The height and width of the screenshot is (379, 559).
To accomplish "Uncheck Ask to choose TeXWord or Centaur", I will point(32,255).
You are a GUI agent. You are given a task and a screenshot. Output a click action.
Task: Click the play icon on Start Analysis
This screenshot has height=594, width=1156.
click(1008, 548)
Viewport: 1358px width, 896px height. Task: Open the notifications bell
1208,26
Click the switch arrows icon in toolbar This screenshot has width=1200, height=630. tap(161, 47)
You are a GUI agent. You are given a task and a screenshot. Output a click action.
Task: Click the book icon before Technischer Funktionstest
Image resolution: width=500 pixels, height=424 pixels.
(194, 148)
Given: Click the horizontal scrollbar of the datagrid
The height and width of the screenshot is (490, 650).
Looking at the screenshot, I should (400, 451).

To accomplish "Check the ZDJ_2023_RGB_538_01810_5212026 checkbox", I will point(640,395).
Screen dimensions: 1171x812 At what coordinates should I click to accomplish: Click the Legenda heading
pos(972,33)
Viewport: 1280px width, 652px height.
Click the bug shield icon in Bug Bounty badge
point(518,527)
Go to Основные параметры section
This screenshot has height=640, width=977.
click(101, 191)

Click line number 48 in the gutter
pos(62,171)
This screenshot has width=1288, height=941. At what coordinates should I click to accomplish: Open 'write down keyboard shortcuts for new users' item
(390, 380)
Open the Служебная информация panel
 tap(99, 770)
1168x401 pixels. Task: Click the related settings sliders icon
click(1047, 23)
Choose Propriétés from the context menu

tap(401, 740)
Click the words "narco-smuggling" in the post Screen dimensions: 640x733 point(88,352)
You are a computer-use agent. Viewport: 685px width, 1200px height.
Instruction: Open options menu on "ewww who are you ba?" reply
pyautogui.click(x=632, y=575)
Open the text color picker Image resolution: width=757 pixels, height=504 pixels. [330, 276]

▶ [Exercise requirements]:
Retype the lines of the listing above exactly, starting at the line that contains "Click the words" and ending at the last line of the listing.

▶ [Reply to the task]:
Click the words "narco-smuggling" in the post Screen dimensions: 640x733 point(88,352)
You are a computer-use agent. Viewport: 685px width, 1200px height.
Instruction: Open options menu on "ewww who are you ba?" reply
pyautogui.click(x=632, y=575)
Open the text color picker Image resolution: width=757 pixels, height=504 pixels. [330, 276]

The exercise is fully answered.